There’s two somewhat related points that give a simplified answer to your question.
- The government (central bank) sets the base interest rate in a free-floating currency.
- The government will set that interest rate in a manner that meets its policy objectives; the private sector has no incentive to meet those objectives on its own.
I will outline these in turn.
If we are discussing a free-floating currency (e.g., no gold conversion right), the central government is the monopoly supplier of the monetary base. Roughly speaking, all private monetary claims can be viewed as a claim on that government-issued money. As the monopoly supplier, the government can dictate the price of money - i.e., the interest rate.
More specifically, private sector debt arrangements are typically set up with liquidity backstops. For example, commercial paper lines are backed with credit lines at banks. Some banks will go to other banks for backstops. However, those banks need a backstop - the central bank. In a liquidity crisis, the central bank sets the interest rate for emergency lending to banks. The interest rate for such lending becomes the base rate of interest in the economy. This rate is determined solely at the discretion of the central bankers, and thus is under control of an arm of the government.
(Hyman Minsky discussed the liquidity structure of banking systems in detail; my description here is my own phrasing. The book “Stabilizing an Unstable Economy” discusses the evolution of the financial system of the United States in the post-war era.)

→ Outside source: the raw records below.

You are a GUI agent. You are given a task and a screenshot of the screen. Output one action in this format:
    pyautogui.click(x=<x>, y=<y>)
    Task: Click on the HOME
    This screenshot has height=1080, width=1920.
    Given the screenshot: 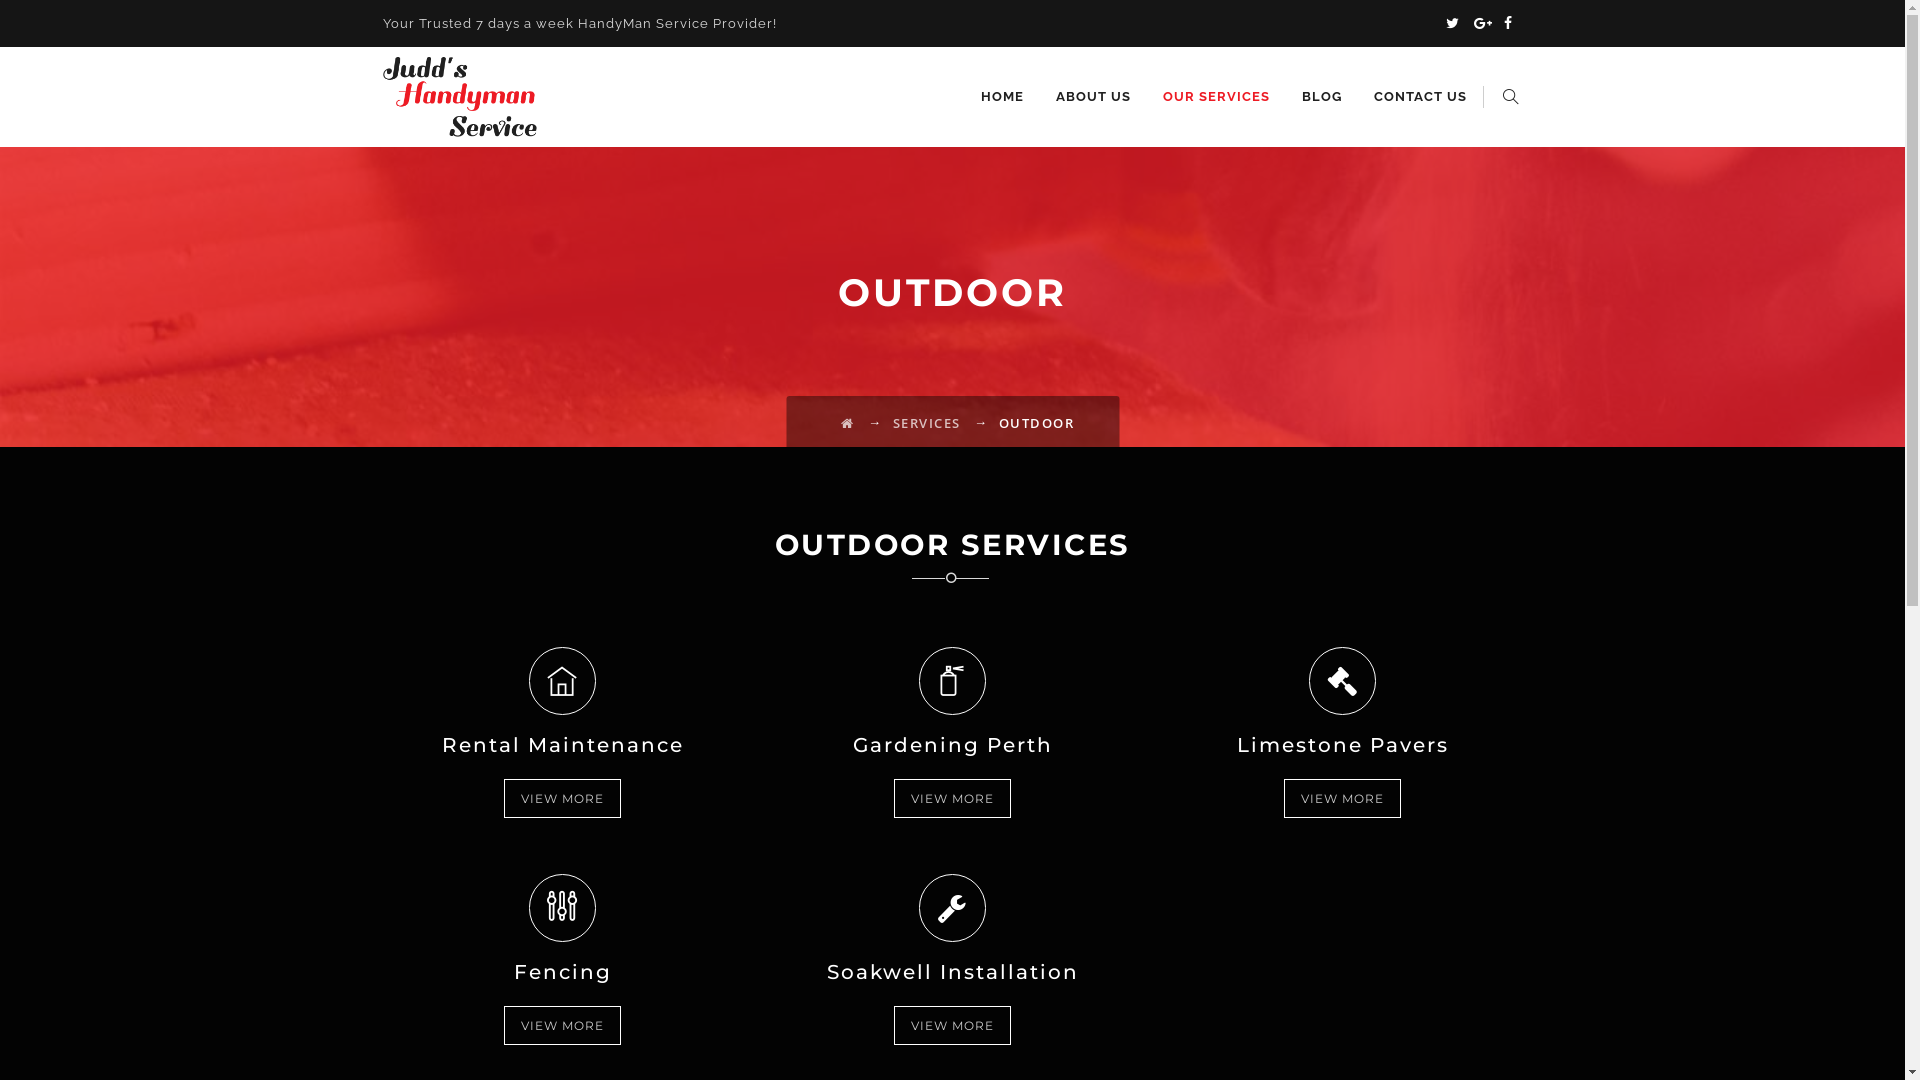 What is the action you would take?
    pyautogui.click(x=1002, y=97)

Once we accept that the government sets the base rate of interest, how does it set it? That leads us to the whole theory of monetary economics, which I cannot hope to summarise. The standard story is that the central bank sets the interest rate to control inflation.
Why won’t the banks do this? Private sector lenders only care about getting paid back. If the economy is growing rapidly in nominal terms, it means that borrowers’ incomes should be growing - and they can easily meet debt repayments. So there is no reason to fear inflation.
One could argue that bankers are worried about the real return on lending. However, this ignores the nature of banks. Banks are highly levered entities, and so their return on equity (what they care about) is much higher than the level of interest rates - so long as borrowers do not default. Therefore, they have no reason to care about the inflationary consequences of their lending decisions.